The competition also provides an opportunity for corporate sponsors to promote interesting challenges to be solved using their development tools and products.

Returning sponsor Here Technologies took advantage of this opportunity for a second consecutive year. Lucy Lin, data acquisition and community marketing manager, commented on what being involved as a sponsor was like: “As a location data company, Here Technologies are proud to be associated with GovHack to enable visualisation of open data on a mapping platform and further encourage increased amounts of government open data to be released that would influence the quality of our maps. We had eight staff attend five GovHack venues (Auckland, Wellington, Sydney, Melbourne, and Wyndham), and all feedback was very positive. The weekend brought an impressive 2,300+ participants across New Zealand and Australia, and with 379 projects submitted, ensured a lot of great usages stemming from open government data.”

Other major corporate sponsors of GovHack New Zealand 2017 included Media Suite, Ed, Accenture, and IAG, and many more at local levels.

Cash prizes and glory aside, GovHack’s purpose is to build better democracy through innovation, participation, and growing a strong community of civic hackers.   

Around New Zealand, a range of people volunteered their time and skills to help organise and facilitate events, bring in sponsorship, recruitment mentors, and ensure events happened and teams were successful.

Cam Findlay from the Department of Internal Affairs manages product development for data.govt.nz, NZ’s largest open data repository. For the second year in a row, data.govt.nz sponsored GovHack. This year also marked the launch of their refreshed data catalogue.

When asked why he gave up his weekend to be a mentor (and not for the first time) at the Wellington event, Cam said: “I’ve been involved in GovHack for the last 3 years running. It’s a great community vibe and piques my interest in open source culture. From a data.govt.nz perspective, there is no better place to connect with users. We provide a way for GovHackers to discover the data they need to build great things over the weekend. On the flipside, we get a lot of great feedback to help make data.govt.nz better for future events.”

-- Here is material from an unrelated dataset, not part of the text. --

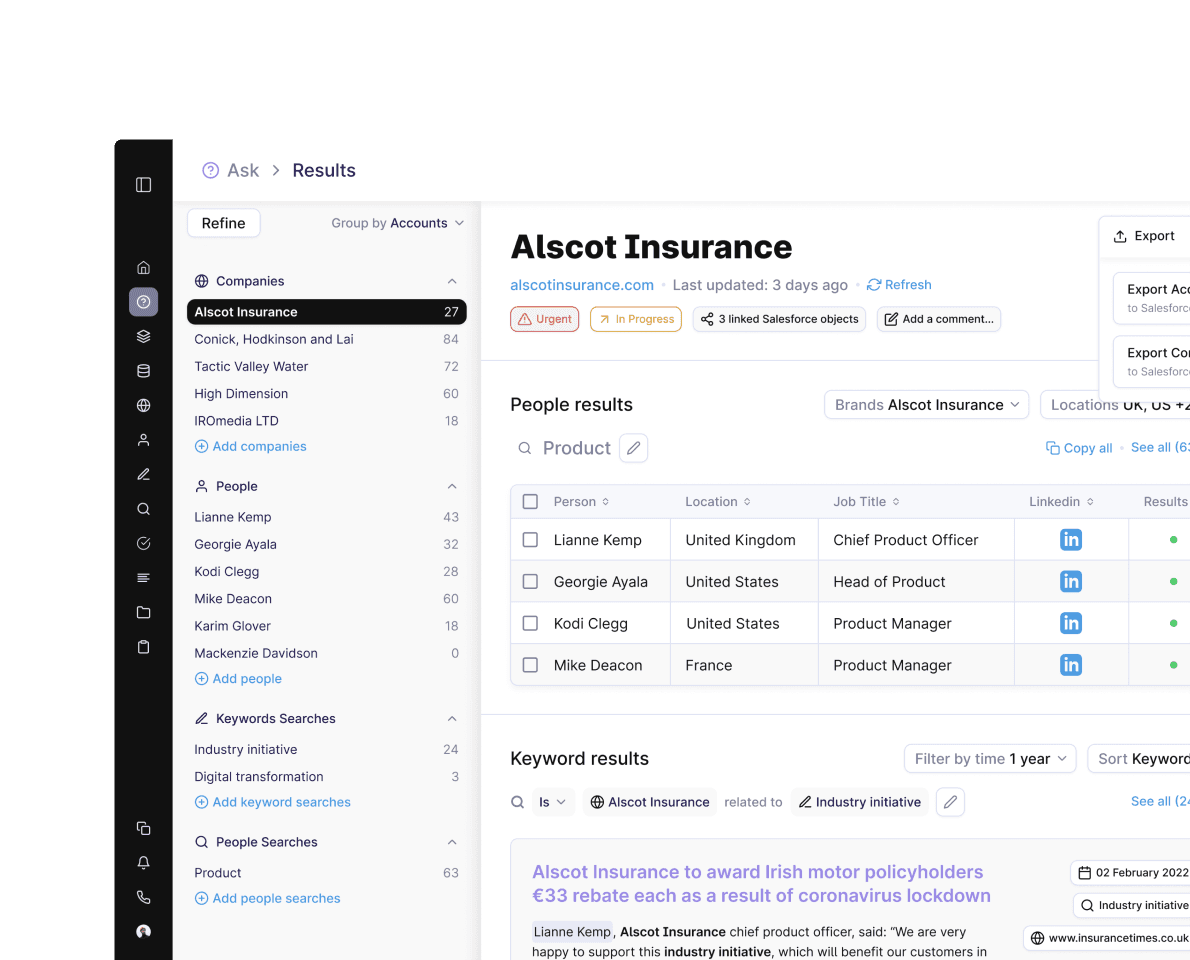Toggle the sidebar panel icon

coord(143,185)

Professionals from the private sector, like Hamish King – an agile coach from Westpac Bank – also gave up their weekend to mentor and support teams.  Said Hamish, “I wanted to support people who were giving up their weekend to try to make Wellington better by sharing my skills and knowledge”.

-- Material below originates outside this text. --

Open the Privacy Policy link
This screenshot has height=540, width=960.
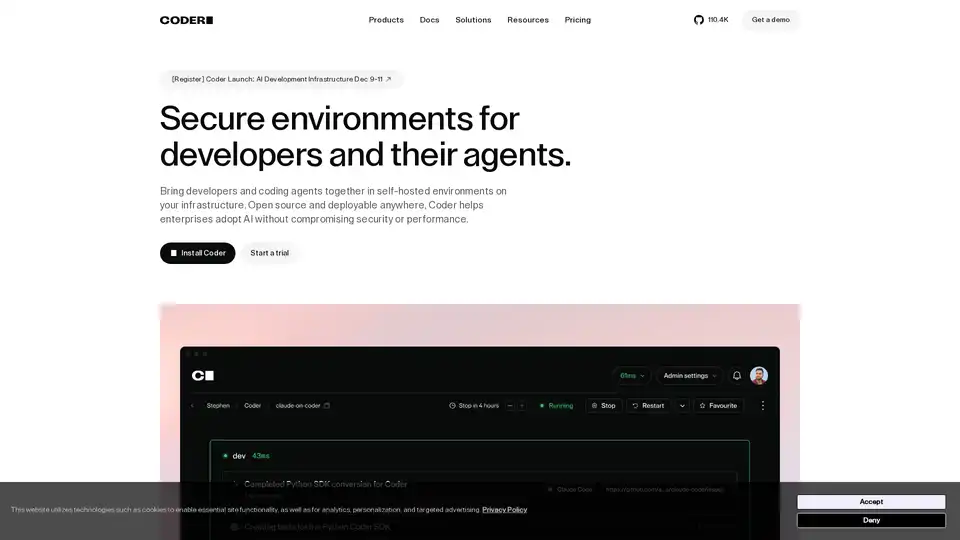pos(504,510)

The New Zealand Open Government Data Programme, led by Paul Stone, focuses on encouraging and supporting government agencies to release open data, and to understand what data is valuable to data users and what makes that data easy to reuse.

Paul Stone said: “GovHack is extremely helpful to us in both aspects. We gain a host of ideas on how the data can be used which are invaluable to us in helping government understand the whole point of releasing open data. We also discover through GovHack stories where innovative ideas are thwarted by poor access to or quality of the data. This is why we have done what we can to support GovHack New Zealand over the last three years”.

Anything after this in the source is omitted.